Neural Network Architectures and Learning Concepts

Posted on Jan 27, 2026 in Computer Engineering

Feedforward Neural Network (FNN)

A Feedforward Neural Network is the simplest type of artificial neural network in which information flows in only one direction, from the input layer to the output layer. There are no feedback connections or loops.

Basic Structure

Consists of an input layer, one or more hidden layers, & an output layer.
Data flows from input → hidden → output.

Single-layer Feedforward Network

Has an input layer & an output layer only. The output layer performs the main computation using weights. Inputs are connected to outputs with different weights, & each output node gives one result.

Multilayer Feedforward Network (MLP)

Has one or more hidden layers between input & output. It is more powerful & commonly used than single-layer networks.

Working of MLP

Each neuron in a hidden layer takes the weighted sum of all inputs. Then it applies an activation function (e.g., sigmoid, ReLU) to decide its output. The output of one layer becomes the input for the next layer.

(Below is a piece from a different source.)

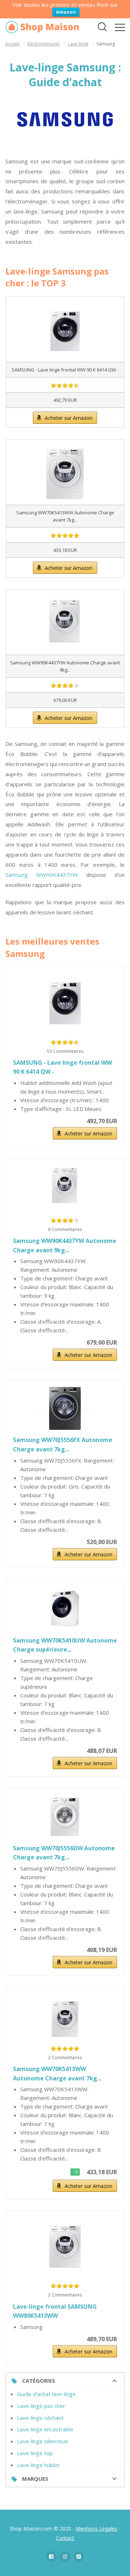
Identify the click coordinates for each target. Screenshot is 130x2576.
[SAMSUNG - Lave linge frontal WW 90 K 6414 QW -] (65, 1003)
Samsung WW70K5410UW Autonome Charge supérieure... (65, 1645)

Training (Learning Process)

The network is trained using data & a learning algorithm such as backpropagation. During training, weights & biases are adjusted to reduce the error between predicted output & actual output.

Characteristics

Information moves only forward; no loops.
Does not have memory of previous inputs.

Applications

Used for classification, Regression (predicting continuous values), Speech recognition, Image recognition, etc.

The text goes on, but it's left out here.